=== EXERCISE DETAILS ===
Transcribe the data that follows without changing a word, and omit the pictures.

(Pixel coordinate grounding data)
+-------+

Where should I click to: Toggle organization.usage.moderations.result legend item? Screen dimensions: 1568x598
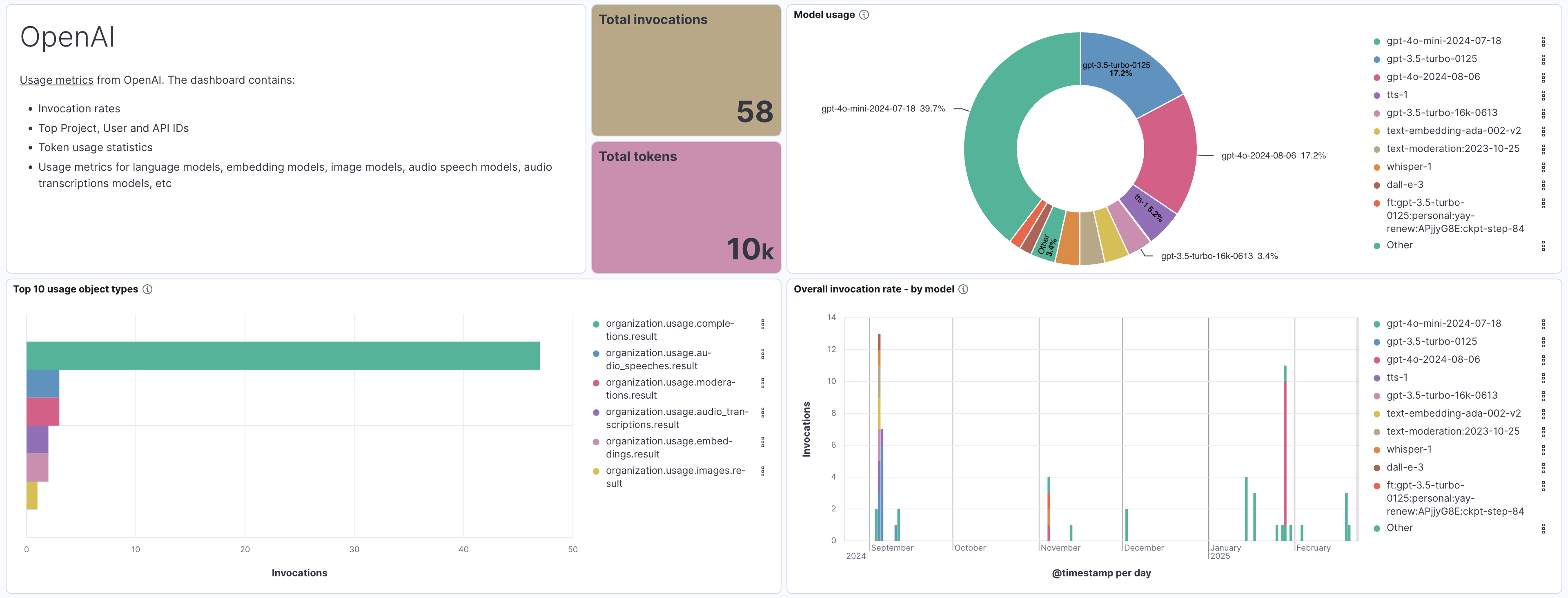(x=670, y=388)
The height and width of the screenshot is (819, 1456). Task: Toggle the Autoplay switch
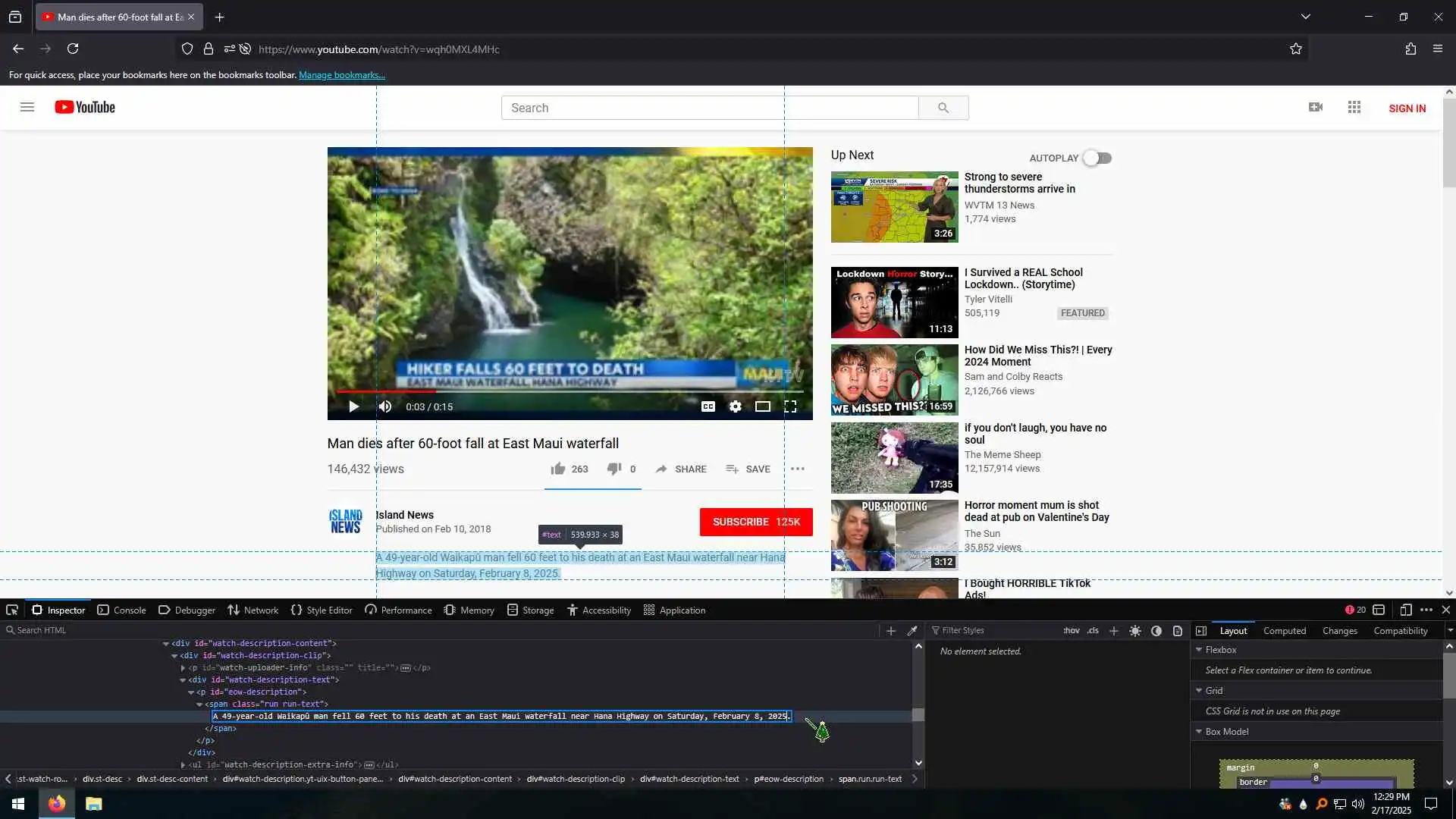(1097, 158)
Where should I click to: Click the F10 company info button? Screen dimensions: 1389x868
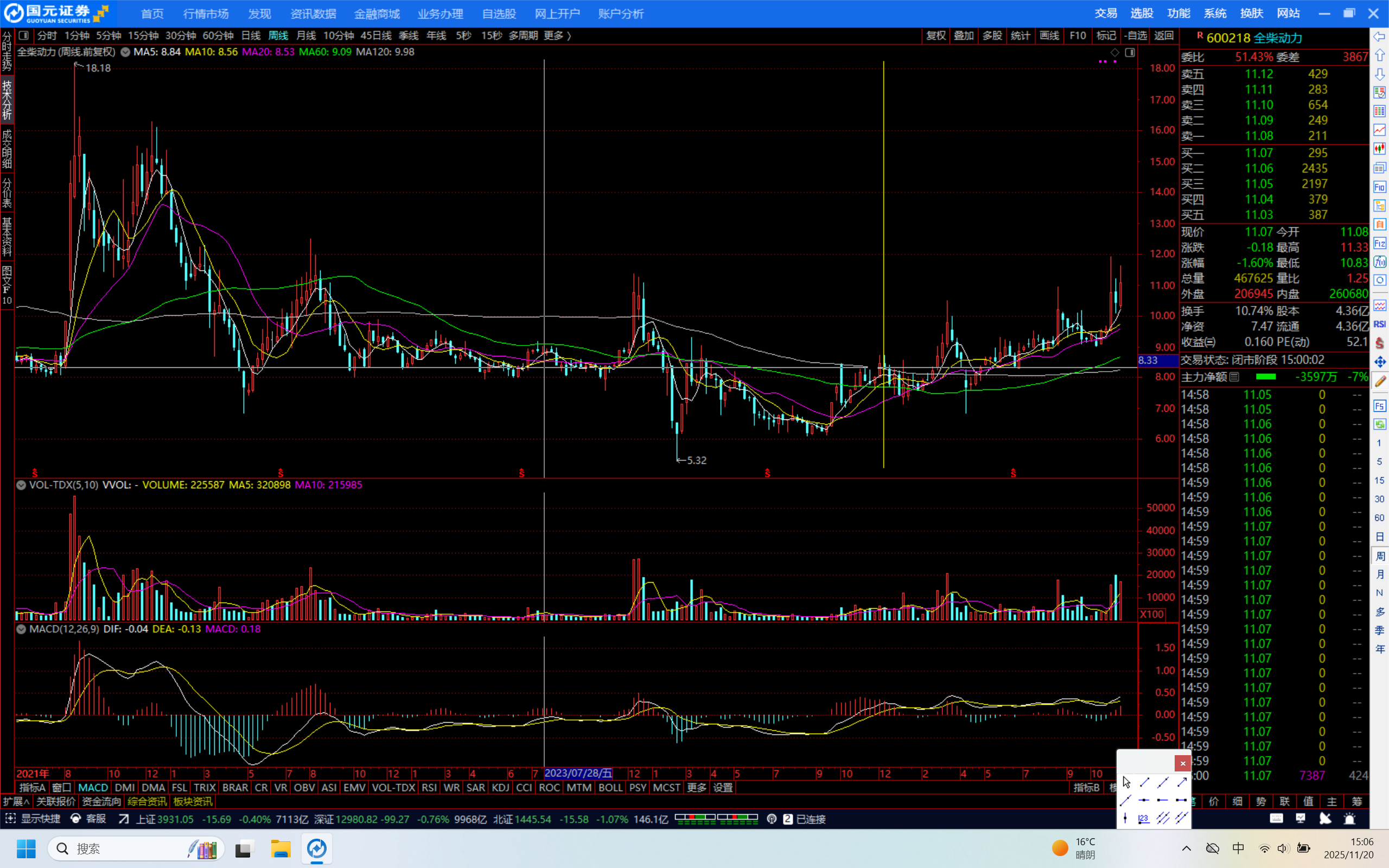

+-------+

=== SOLVED EXERCISE ===
Where should I click to: Toggle organization.usage.moderations.result legend item? Screen dimensions: 1568x598
(x=670, y=388)
The height and width of the screenshot is (819, 1456). Task: Toggle the Autoplay switch
(1097, 158)
Where should I click to: Click the F10 company info button? Screen dimensions: 1389x868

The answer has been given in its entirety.